1582   N. Lichefield tr. F. L. de Castanheda 1st Bk. Hist. Discouerie E. Indias 163   With this spoyle the king of Calicut remained..ill contented.

[l5] mone: moan (with grief), mourn. He (Christ) showed (through His life) to the parents who were mourning the death of their babes...

[l7] Herods sonne: Archelaus.

Nazareth. JJ Tissot. Brooklyn Museum.
[l9] Nazareth (and flower imagery in following lines):
[23] And coming he dwelt in a city called Nazareth: that it might be fulfilled which was said by prophets: That he shall be called a Nazarene.[Matthew 2]
[1] And there shall come forth a rod out of the root of Jesse, and a flower shall rise up out of his root.
[1] Et egredietur virga de radice Jesse, et flos de radice ejus ascendet. [Isaiah 11]
In the time of St. Jerome, Nazareth was known as Nazara (in modern Arabic, en Nasirah). The Nazara derives from neser, which means 'a shoot'. The Latin Vulgate renders this word by flos, 'flower'.  Nazareth is accordingly the 'flower of Galilee'. The above Prophecy of Isaiah speaks of Christ's family tree in terms of a root, a shoot and a flower. He was descended from David (son of Jesse).

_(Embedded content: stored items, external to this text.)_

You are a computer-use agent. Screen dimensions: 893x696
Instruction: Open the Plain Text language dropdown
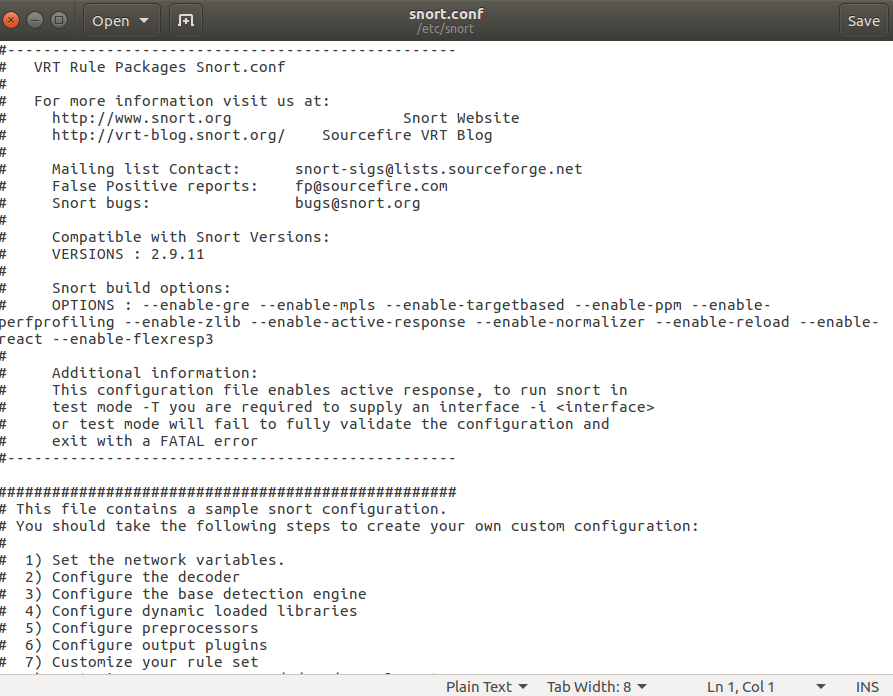click(486, 686)
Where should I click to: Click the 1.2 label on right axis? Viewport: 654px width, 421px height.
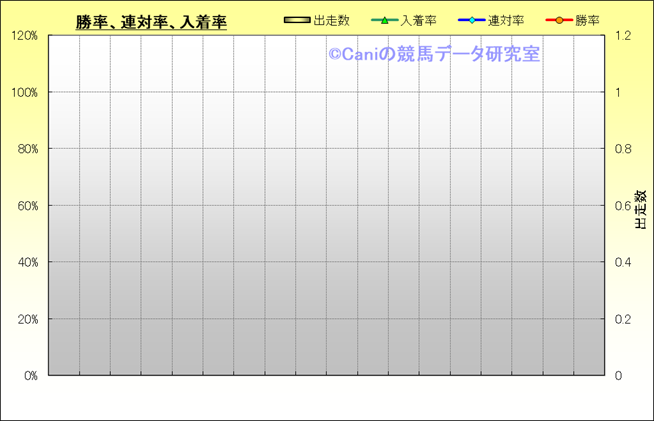pos(622,35)
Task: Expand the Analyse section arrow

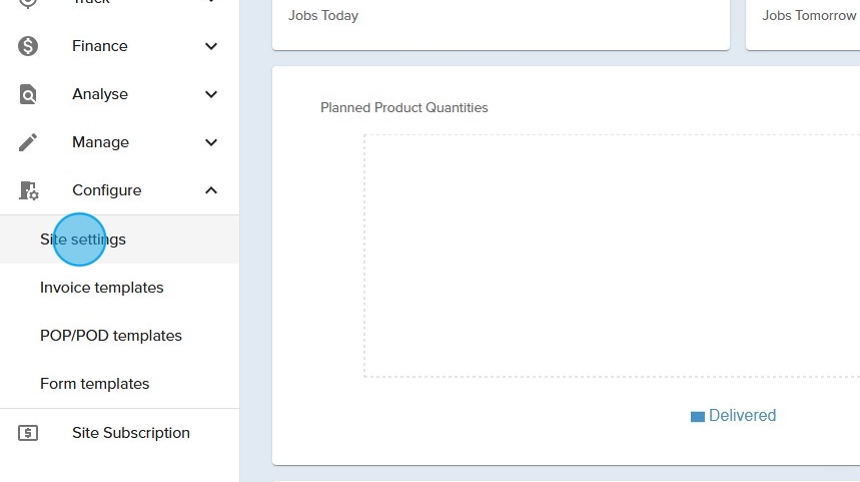Action: click(211, 94)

[l10] fittly: fitly - In a way that is fit; properly, aptly, becomingly, suitably, appropriately.
a1616   Shakespeare Coriolanus (1623) iv. ii. 36   Cats, that can iudge as fitly of his worth, As I can of those Mysteries. Christ is the flower who fittingly retires to Nazareth, the flower of Galilee.

[l11] in a flower he bredd: in the womb of the Blessed Virgin Mary, Rosa Mystica, Flos Carmeli.

[l12] from a thorne: the risk that Archelaus would shed His blood. This perhaps looks ahead to the Crown of Thorns and His Passion in l18. He flees to Nazareth, the flower of Galilee.

[ll12-16]: 'this floure' may refer to Nazareth (the antecedent in l12) or to Christ Himself.  In Nazareth, witness Christ came to fruition; it was here that He (a god) was clothed as a human (a mortal); where He grew from a babe, to a child, to a young man. His mother conceived Him sinlessly without the stain of human seed.

[ll17-18]: Christ lives with His family, growing up to manhood in Nazareth; but, as a man, He is destined to die nailed to a cross, wearing a crown of thorns.